H. pylori infection is a condition occurs when a type of bacteria called Helicobacter pylori (H. pylori) infects your stomach. This usually happens during childhood. A common cause of peptic ulcers, H. pylori infection may be present in more than half the people in the world.
Most people don’t realize they have H. pylori infection, because they never get sick from it. If you develop signs and symptoms of a peptic ulcer, your doctor will probably test you for H. pylori infection, because it can be treated with antibiotics.
Infection with H. pylori is common. About two-thirds of the world’s population has it in their bodies. For most people, it doesn’t cause ulcers or any other symptoms. If you do have problems, there are medicines that can kill the germs and help sores heal.
However, it can be managed by reducing your risk factors. Please discuss with your doctor for further information.
It is noticed that most people with H. pylori infection will never have any signs or symptoms. It’s not obvious why this is, but some people may be born with more resistance to the harmful effects of H. pylori.
When signs or symptoms do occur with H. pylori infection, they may include:
If you have any signs or symptoms listed above or have any questions, please consulting with your doctor. Everyone’s body acts differently. It is always best to discuss with your doctor what is best for your situation.
Until now it’s still not known exactly how H. pylori infections spread. The bacteria have coexisted with humans for many thousands of years. In addition, the infections are thought to spread from one person’s mouth to another. They may also be transferred from feces to the mouth. This can happen when a person does not wash their hands thoroughly after using the bathroom. H. pylori can also spread through contact with contaminated water or food.

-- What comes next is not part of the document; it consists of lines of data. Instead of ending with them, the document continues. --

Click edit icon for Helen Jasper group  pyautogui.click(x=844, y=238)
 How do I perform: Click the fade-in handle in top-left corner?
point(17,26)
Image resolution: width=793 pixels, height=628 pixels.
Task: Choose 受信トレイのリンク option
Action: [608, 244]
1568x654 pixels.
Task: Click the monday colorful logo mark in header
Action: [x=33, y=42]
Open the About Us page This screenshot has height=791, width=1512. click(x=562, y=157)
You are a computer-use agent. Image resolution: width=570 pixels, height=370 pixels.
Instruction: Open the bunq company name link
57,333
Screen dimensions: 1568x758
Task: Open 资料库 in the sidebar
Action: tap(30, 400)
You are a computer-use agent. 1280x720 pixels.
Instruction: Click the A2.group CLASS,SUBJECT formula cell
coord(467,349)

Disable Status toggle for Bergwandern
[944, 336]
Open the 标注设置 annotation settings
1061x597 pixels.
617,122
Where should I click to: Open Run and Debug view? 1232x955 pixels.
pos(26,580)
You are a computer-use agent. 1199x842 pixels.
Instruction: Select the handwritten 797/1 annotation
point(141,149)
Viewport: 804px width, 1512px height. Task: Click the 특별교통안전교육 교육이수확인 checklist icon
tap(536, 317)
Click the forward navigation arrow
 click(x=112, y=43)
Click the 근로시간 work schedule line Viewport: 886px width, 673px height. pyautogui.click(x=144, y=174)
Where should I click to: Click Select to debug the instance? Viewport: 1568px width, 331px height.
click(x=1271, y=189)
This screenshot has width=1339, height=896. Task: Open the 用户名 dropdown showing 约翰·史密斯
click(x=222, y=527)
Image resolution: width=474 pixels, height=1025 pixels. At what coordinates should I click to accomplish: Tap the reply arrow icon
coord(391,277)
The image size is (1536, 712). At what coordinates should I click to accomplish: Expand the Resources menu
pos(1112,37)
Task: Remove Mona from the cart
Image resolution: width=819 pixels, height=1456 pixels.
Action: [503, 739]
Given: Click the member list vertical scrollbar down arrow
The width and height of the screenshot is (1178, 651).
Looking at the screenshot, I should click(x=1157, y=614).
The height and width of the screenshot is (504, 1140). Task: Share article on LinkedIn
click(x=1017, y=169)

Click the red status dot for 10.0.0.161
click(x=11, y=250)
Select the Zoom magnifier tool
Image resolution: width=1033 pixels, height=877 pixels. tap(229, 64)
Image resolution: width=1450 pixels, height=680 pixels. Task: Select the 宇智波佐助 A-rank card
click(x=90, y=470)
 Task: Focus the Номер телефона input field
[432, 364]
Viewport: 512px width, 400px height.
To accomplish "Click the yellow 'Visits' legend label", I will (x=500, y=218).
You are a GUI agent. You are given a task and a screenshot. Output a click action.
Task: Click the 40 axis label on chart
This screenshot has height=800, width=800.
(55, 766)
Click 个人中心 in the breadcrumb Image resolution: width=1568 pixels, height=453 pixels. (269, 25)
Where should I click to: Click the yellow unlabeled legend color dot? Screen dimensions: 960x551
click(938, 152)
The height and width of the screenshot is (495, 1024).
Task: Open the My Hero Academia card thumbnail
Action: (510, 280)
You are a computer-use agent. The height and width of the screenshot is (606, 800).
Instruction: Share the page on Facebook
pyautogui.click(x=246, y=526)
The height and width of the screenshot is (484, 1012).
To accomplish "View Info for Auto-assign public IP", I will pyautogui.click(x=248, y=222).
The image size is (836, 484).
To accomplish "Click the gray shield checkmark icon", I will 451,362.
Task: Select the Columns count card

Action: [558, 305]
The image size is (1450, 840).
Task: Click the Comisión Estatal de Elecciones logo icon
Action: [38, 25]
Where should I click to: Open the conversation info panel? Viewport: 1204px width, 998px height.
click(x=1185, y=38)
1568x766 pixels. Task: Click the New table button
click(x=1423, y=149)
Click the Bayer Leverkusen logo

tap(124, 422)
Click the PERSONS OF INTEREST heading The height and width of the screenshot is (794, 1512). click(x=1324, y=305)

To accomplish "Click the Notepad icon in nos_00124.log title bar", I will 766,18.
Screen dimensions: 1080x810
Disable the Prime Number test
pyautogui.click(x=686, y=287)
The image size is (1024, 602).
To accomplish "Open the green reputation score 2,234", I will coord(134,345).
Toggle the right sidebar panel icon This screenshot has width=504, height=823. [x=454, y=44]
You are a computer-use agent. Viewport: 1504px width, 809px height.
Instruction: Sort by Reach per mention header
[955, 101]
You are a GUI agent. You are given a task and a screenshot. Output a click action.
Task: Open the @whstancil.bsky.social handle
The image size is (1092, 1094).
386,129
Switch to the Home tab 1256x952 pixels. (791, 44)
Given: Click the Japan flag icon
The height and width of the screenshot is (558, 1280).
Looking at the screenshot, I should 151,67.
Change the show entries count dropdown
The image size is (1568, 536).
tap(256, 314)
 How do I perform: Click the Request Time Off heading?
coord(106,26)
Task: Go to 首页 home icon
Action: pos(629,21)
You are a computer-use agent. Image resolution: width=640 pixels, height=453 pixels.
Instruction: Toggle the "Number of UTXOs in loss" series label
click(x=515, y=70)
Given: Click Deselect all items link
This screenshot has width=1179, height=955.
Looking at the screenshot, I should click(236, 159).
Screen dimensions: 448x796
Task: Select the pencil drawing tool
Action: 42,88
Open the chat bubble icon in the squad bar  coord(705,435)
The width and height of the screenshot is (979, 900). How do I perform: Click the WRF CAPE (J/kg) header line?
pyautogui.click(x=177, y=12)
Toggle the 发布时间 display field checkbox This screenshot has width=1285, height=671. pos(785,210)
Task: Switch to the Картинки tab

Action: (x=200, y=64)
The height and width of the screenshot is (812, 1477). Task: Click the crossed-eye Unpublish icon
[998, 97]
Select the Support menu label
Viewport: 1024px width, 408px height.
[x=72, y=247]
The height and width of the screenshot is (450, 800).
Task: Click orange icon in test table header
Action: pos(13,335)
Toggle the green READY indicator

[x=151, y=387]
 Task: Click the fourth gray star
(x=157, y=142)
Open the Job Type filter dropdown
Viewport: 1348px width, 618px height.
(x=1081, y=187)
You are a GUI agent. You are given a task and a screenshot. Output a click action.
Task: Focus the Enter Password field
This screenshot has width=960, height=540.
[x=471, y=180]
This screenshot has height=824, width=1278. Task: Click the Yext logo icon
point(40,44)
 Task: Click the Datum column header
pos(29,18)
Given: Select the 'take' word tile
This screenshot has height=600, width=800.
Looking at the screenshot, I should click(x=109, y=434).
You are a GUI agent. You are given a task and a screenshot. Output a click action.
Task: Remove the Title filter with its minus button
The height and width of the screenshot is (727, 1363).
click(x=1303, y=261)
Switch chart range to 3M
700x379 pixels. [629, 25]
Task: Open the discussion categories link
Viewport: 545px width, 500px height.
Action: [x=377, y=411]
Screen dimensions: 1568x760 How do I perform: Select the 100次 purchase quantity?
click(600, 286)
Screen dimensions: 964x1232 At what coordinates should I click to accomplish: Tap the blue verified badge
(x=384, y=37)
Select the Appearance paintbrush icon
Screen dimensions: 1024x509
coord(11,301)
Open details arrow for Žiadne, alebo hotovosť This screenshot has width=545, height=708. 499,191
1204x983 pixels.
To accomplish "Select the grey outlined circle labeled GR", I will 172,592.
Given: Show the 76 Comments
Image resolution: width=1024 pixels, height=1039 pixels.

The bacteria are believed to cause stomach problems when they penetrate the stomach’s mucous lining and generate substances that neutralize stomach acids. This makes the stomach cells more vulnerable to the harsh acids. Stomach acid and H. pylori together irritate the stomach lining and may cause sores or peptic ulcers in your stomach or duodenum, which is the first part of your small intestine.
There are many risk factors for Helicobacter pylori infection, such as:
Living in crowded conditions
You have a greater risk of H. pylori infection if you live in a home with many other people.
Living without a reliable supply of clean water
Having a reliable supply of clean, running water helps reduce the risk of H. pylori.
Living in a developing country
People living in developing countries, where crowded and unsanitary living conditions may be more common, have a higher risk of H. pylori infection.
Living with someone who has an H. pylori infection
If someone you live with has H. pylori, you’re more likely to also have H. pylori.
The information provided is not a substitute for any medical advice. ALWAYS consult with your doctor for more information.
If your doctor suspects that you may experience this condition, a physical examination will be performed and some tests will be also recommended by your doctor. Some common tests may be ordered include:
Analysis of a blood sample may reveal evidence of an active or previous H. pylori infection in your body. However, breath and stool tests are better at detecting active H. pylori infections than is a blood test.
During a breath test, you swallow a pill, liquid or pudding that contains tagged carbon molecules. If you have an H. pylori infection, carbon is released when the solution is broken down in your stomach. Your body absorbs the carbon and expels it when you exhale. You exhale into a bag, and your doctor uses a special device to detect the carbon molecules.
A laboratory test called a stool antigen test looks for foreign proteins (antigens) associated with H. pylori infection in your stool. As with the breath test, PPIs and bismuth subsalicylate can affect the results of this test, so your doctor will ask you to stop taking them for two weeks before the test.
You’ll be sedated for this test, known as an endoscopy exam. During the exam, your doctor threads a long flexible tube equipped with a tiny camera (endoscope) down your throat and esophagus and into your stomach and duodenum. This instrument allows your doctor to view any irregularities in your upper digestive tract and remove tissue samples (biopsy).
H. pylori infections are usually treated with two varieties of antibiotics at once, to help prevent the bacteria from developing a resistance to one particular antibiotic. Your doctor also will prescribe an acid-suppressing drug, to help your stomach lining heal.
Drugs that can suppress acid include:
Proton pump inhibitors (PPIs)
These drugs stop acid from being produced in the stomach. Some examples of PPIs are omeprazole (Prilosec, others), esomeprazole (Nexium, others), lansoprazole (Prevacid, others) and pantoprazole (Protonix, others).
Histamine (H-2) blockers
These medications block a substance called histamine, which triggers acid production. Examples include cimetidine (Tagamet) and ranitidine (Zantac).
More commonly known as Pepto-Bismol, this drug works by coating the ulcer and protecting from stomach acid.
Read more: Duodenal ulcer
What are some lifestyle changes or home remedies that can help me manage Helicobacter pylori infection?
Following these tips below can help you prevent this condition:
If you have any questions, please consult with your doctor to better understand the best solution for you.